Thursday morning saw the opening of the second day of the International Countering Violent Extremism Research Conference. This day allowed for more in-depth conversations on specific challenges within the field of CVE.
The first session was specifically focused on the role of women in communities and P/CVE. This initial scope lead participants into a highly engaging conversation that looked not only at the different roles that women play but also the ways in which masculinity and femininity effect radicalization.
The second session was concerned with reintegration and rehabilitation of individuals who have been engaged with radical extremist groups. This session was careful to incorporate approaches from multiple geographic regions and contexts. Participants were able to learn more about projects that were being run in communities, incarceration centers and online. One researcher, for example, presented their analysis of media representations and its role as a primer for community reception for reintegration of individuals.

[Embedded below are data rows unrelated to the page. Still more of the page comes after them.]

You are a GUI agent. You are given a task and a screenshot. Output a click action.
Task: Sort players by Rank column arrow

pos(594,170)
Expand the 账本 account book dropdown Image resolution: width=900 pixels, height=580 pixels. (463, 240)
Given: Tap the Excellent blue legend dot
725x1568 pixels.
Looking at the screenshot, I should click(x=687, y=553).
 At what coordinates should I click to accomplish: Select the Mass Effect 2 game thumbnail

The second day ended with participants splitting into three breakout session that covered Ethics in P/CVE research, the relationship between research and program design for P/CVE, and the drivers of radicalization. In these sessions participants were encouraged to work in groups of five to seven people to respond to series of questions. These questions guided group conversation to forming recommendations on the main themes of each working group. Ultimately, many of groups presented similar themes after conversation. The main themes were focused on the need for more collaboration at all levels from policy makers to the grass roots, and the need for consolidated methodology within CVE research.
Upon leaving the conference on the second day the atmosphere was one of heightened collaboration and the desire to find more cross disciplinary partners for common initiatives. Events like this are of the utmost importance for the exchange of best practices and the expansion of new concepts and endeavors by CVE practitioners, researchers and policy makers.